COLUMBIA — After a four-year hiatus, one of the North Country’s most colorful traditions and potentially one of its new economic drivers — the Blessing of the Bikes — is returning next month, albeit to the other side of the road, to the former Our Lady of Grace Shrine.
Located just south of the Colebrook town line, the shrine, which was owned and operated by the Missionary Oblates of Mary Immaculate since 1922, was closed permanently on July 1, 2014, and the 30-acre parcel, which is on both sides of US Route 3, was put up for sale.
The east side of the shrine was filled with religious monuments, and, since 1976, it had also been the site of the annual Blessing of the Bikes, an event that brought thousands of riders to this tiny town on the Connecticut River.
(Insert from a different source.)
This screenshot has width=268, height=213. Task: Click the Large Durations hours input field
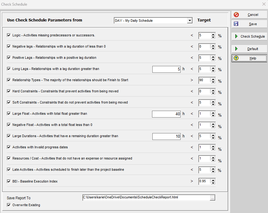[166, 136]
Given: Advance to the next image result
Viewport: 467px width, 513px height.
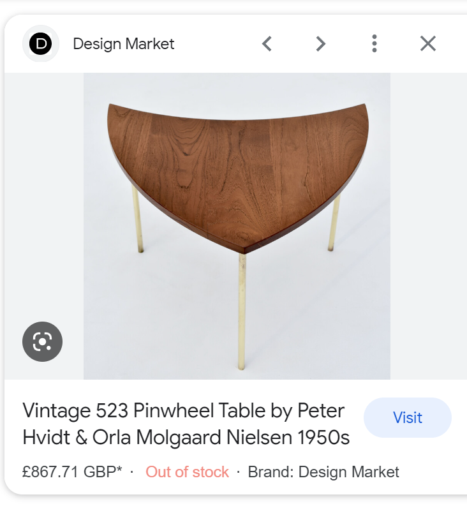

While the eastern shrine property was sold to a local family, the western piece, which includes a church, dormitory, and workshops, was sold to the Great North Woods Center for the Arts.
Last week, Charlie Jordan, who is president of the center’s parent organization, the Great North Woods Committee for the Arts, announced that the Blessing of the Bikes was back thanks to a partnership with the Manchester Motorcycle Club.
Jordan said the Center for the Arts was “extremely honored” to work with the Manchester MC, which he noted is “one of the oldest continually operating motorcycle clubs in the country.”
The club, he continued, is coordinating the entire Blessing of the Bikes, which, in a departure from the past, will be held over three days — June 21 through 23 — not just one.
“Our club has been around since the late 1800s, starting with bicycles and transitioning over to motorcycles in the early 1900s,” said club vice president, Laura Cardinal, in a prepared statement from the Center for the Arts.
“We all enjoy the riders’ lifestyle and ride on two and three wheels throughout the country and New Hampshire,” she said, adding that the club over its history has worked to help homeless veterans, bullied children, and persons with serious medical conditions. They also bike to end opioid addiction, she said.
The club, which after 2014 continued a Blessing of the Bikes at the Mohawk River Valley Campground in Colebrook, said it was thrilled to have been approached by Jordan and the Center for the Arts to rekindle the event at the Our Lady of Grace Shrine.
Jordan, who is also editor of the weekly Colebrook Chronicle, said residents enjoyed the Blessing of the Bikes, both for what the vendors had to offer as well as for the chance to visit with riders.
All three groups, he said, should also be happy with the return of the Bikers’ Ball, a free, open-to-all concert by the band “Mosey Down” on June 22.